Do We Really Spend a Lot of Money on Poor People?
Alicia H. Munnell is a columnist for MarketWatch and director of the Center for Retirement Research at Boston College.
David Brooks is one of my favorite commentators. That said, as part of a recent piece – “Midlife Economics” (New York Times 12-26-11) – he wrote that the United States “spends so much on poverty programs that if we just took that money and handed poor people checks, we would virtually eliminate poverty overnight.” The statement was part of the broader argument that analogies between the current period and the progressive era are ill conceived. In the progressive era, the country was young and vibrant, and the job was to impose order. Today, the country is middle aged and self indulgent. The general argument may be right, but the notion that we spend so much money on poor people didn’t ring true.
One useful place to look is the federal budget. Federal government spending falls into three broad categories (see Figure). The first is mandatory programs, such as Social Security, Medicare, Medicaid, and other programs, where spending is determined by rules for eligibility, benefit formulas, and other parameters rather than by specific appropriations. The second category is discretionary spending, which is controlled by annual appropriations. Roughly half of discretionary spending consists of spending on defense and the other half on non-defense programs, such as education, transportation, and agriculture.

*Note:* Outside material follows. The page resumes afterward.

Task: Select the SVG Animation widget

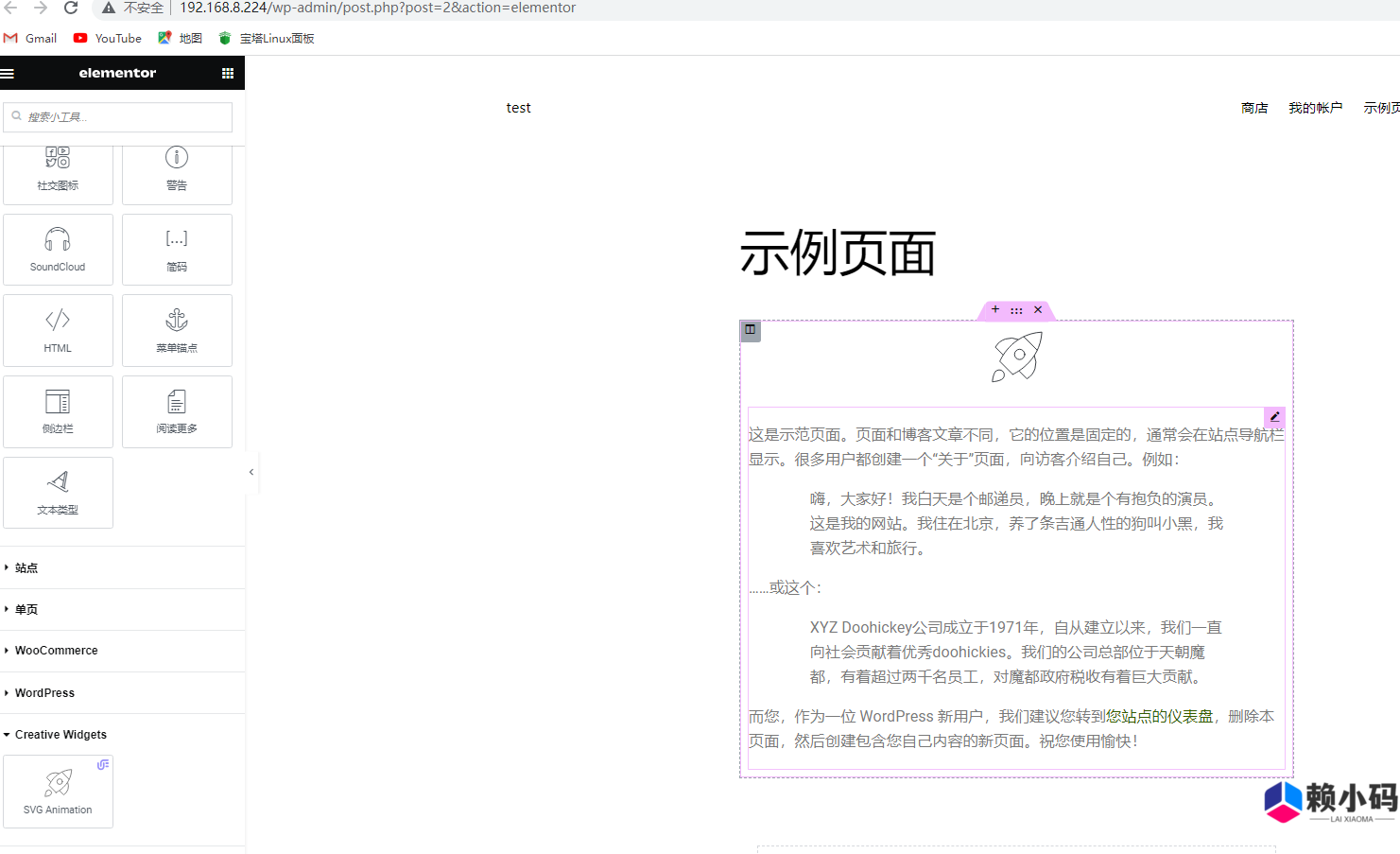Action: (58, 792)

The final category is interest payments on the nation’s debt.
So where is spending on the poor in this picture? In my view, Social Security and Medicare are not designed for poor people; these programs provide the backbone of the fragile retirement system for all Americans. Most of Medicaid spending does not go to the poor (much goes to middle-income individuals who spend down to qualify for long-term care and to the disabled), and, in any case, it hardly represents money in their pocket. The bulk of non-health spending on the poor is found in the small wedge entitled “other programs” of mandatory spending. This category includes Supplemental Security Income, tax credits (about a third of which might go to the poor), and a handful of other programs. Non-defense discretionary spending also includes a category called “Income Security,” which consists of housing and nutritional assistance. In 2010, federal expenditures on programs for poor people totaled $270 billion, roughly 8 percent of the total federal outlays of $3.456 trillion.

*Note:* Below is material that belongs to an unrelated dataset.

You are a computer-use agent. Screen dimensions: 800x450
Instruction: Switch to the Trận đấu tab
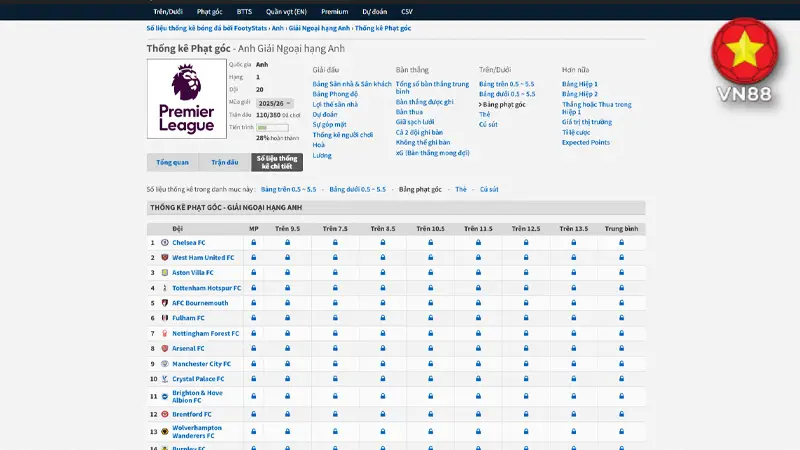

So would handing out checks to poor people virtually eliminate poverty over night? Part of the expenditures, such as Supplemental Security Income, is already included in the income measure for determining poverty, so the payments would be about $195 billion. The Census reports that 46.2 million fell below the poverty threshold in 2010. Each poor person would receive a check of about $4,200. That money would help, but it would not dramatically change the poverty picture in this country.